Ultimately it is the Afghan people who have been at the losing end for centuries it seems. Reading Lee's work, it is almost impossible not to find mention of a massacre every couple of pages, so much so that at one point the reader certainly wonders how many people are actually left alive in the country now! Lee thus fittingly notes that “ordinary people have evolved mechanisms that have allowed them to survive the vicissitudes of insecurity and the vacillations of their leaders…given the history of their country, the resilience of the ordinary Afghan is remarkable, even extraordinary” (pp. 695-696).

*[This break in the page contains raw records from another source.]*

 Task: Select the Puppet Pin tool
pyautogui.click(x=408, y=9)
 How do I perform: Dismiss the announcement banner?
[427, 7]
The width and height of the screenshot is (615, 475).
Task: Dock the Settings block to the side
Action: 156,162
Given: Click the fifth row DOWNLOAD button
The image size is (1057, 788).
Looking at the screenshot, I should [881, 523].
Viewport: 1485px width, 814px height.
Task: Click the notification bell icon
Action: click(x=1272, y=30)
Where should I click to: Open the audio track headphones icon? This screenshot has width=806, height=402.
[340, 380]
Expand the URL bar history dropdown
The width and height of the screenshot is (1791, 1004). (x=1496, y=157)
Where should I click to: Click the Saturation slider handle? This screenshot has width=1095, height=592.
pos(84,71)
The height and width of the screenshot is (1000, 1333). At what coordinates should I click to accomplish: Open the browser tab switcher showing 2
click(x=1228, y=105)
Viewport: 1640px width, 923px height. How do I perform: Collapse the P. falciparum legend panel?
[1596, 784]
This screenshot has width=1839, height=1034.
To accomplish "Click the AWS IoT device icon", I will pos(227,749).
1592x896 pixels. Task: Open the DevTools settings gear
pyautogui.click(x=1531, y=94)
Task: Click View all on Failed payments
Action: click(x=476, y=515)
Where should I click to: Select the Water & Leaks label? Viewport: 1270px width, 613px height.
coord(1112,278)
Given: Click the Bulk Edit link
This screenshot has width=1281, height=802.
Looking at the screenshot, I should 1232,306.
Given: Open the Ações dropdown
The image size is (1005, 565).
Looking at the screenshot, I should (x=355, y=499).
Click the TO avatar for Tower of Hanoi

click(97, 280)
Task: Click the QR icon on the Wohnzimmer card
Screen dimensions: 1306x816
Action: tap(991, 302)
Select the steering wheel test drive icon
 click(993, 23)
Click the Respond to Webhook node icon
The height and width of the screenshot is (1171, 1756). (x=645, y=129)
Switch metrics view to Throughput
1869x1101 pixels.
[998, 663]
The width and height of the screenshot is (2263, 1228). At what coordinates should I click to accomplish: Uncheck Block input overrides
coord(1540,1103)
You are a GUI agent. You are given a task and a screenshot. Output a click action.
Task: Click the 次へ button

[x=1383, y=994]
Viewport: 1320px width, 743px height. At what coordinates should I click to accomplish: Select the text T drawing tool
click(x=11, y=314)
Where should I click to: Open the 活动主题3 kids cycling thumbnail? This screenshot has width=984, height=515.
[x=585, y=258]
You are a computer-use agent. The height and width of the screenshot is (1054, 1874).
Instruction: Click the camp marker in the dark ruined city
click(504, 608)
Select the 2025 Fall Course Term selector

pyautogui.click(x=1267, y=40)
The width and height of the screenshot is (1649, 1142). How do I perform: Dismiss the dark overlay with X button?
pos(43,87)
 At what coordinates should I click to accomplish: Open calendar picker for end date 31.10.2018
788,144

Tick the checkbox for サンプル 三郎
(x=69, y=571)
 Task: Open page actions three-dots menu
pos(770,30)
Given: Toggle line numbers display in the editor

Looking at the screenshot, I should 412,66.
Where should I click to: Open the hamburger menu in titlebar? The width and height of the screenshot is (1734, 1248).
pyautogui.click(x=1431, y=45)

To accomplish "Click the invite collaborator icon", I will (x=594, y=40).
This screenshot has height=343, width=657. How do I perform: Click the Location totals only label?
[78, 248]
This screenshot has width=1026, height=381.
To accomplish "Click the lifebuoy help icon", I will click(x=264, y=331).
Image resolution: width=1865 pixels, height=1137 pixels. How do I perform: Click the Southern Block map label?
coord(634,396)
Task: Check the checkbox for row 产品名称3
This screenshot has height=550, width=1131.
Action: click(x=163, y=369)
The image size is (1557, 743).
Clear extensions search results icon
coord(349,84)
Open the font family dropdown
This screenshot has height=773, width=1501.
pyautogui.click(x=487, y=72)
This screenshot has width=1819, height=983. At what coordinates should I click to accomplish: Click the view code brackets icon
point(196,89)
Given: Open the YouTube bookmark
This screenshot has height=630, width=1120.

Lee's broad stroke is certainly readable, well organised, and forcefully argued. Despite its long arc it challenges some long-held beliefs about Afghanistan, as well as providing some newer details and interpretations. The book could have done with a better editor, as there are several typos throughout the text. There are also a few factual mistakes, though with a book this size some are certainly to be expected (for example, on page 65, it is written that Humayun defeated Islam Shah Suri but it was actually Sikandar Shah Suri, Islam Shah having been dead for more than a year. Also, on page 527, Lee notes that in 1936 Pushtu was declared the “only” official language of Afghanistan, whereas this was not the case and Dari continued its official status. And that the Bonn Agreement was only valid for six months (p. 660), whereas six months was the period within which an Emergency Loya Jirga was supposed to be called. Despite these and some other errors, in the end, Lee's book is certainly a primer for anyone interested in Afghanistan's past, present, and future, and provides serious pointers for the various policymakers who are still trying to grapple with the country.